Asked if he had provided any evidence of Hamas’s presence in the building in a call on Saturday with US President Joe Biden, Mr Netanyahu said: “We pass it through our intelligence people.”
Mrs Buzbee called for any such evidence to be laid out.
“We are in a conflict situation,” she said. “We do not take sides in that conflict. We heard Israelis say they have evidence; we don’t know what that evidence is.”
Meanwhile, media watchdog Reporters Without Borders asked the International Criminal Court on Sunday to investigate Israel’s bombing of the AP building and others housing media organisations as a possible war crime.
188 Palestinians killed
The latest outbreak of violence began in east Jerusalem last month, when Palestinians clashed with police in response to Israeli police tactics during Ramadan and the threatened eviction of dozens of Palestinian families by Jewish settlers.
A focus of the clashes was the Al-Aqsa Mosque, a frequent flashpoint located on a hilltop compound revered by both Muslims and Jews.
Hamas began firing rockets toward Jerusalem last Monday, triggering the Israeli assault on Gaza.
At least 188 Palestinians have been killed in hundreds of airstrikes in Gaza, including 55 children and 33 women, with 1,230 people wounded.

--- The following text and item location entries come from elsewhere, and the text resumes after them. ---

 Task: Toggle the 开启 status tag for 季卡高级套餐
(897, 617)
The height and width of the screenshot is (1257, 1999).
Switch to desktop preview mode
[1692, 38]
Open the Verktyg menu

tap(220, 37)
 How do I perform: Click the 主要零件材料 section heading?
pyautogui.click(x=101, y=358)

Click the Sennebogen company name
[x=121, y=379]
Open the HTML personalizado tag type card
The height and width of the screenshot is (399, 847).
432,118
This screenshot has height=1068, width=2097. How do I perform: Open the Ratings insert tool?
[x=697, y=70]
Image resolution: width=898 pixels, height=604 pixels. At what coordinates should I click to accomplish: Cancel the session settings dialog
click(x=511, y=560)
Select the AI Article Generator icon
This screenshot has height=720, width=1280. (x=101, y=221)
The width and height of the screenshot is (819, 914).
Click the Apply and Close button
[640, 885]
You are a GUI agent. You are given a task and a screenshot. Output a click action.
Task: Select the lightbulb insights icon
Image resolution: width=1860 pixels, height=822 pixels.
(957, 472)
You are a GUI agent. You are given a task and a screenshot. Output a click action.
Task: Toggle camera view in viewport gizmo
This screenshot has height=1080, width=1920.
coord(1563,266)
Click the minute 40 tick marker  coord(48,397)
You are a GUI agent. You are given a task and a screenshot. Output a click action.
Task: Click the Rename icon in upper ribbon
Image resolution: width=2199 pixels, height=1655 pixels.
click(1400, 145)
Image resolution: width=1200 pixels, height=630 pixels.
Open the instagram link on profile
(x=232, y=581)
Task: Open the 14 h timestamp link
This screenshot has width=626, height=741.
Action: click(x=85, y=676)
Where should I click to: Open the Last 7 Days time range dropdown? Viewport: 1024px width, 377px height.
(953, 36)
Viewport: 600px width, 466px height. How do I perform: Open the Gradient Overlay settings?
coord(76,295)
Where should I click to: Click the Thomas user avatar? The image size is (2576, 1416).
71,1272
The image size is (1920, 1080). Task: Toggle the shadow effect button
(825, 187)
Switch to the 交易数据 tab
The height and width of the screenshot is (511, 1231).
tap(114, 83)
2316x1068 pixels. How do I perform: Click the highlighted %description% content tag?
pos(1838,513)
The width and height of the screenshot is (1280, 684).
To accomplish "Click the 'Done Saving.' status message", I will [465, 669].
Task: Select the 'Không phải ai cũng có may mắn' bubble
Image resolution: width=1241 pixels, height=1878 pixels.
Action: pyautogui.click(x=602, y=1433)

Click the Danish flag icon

Eight people in Israel have been killed in some of the 3,100 rocket attacks launched from Gaza, including a five-year-old boy and a soldier.
Hamas and the Islamic Jihad militant group have acknowledged 20 fighters killed in the fighting.
Israel says the real number is far higher and has released the names and photos of two dozen alleged operatives it says were “eliminated”.
The assault has displaced some 34,000 Palestinians from their homes, UN Mideast envoy Tor Wennesland told an emergency meeting of the UN Security Council, where eight foreign ministers spoke about the conflict.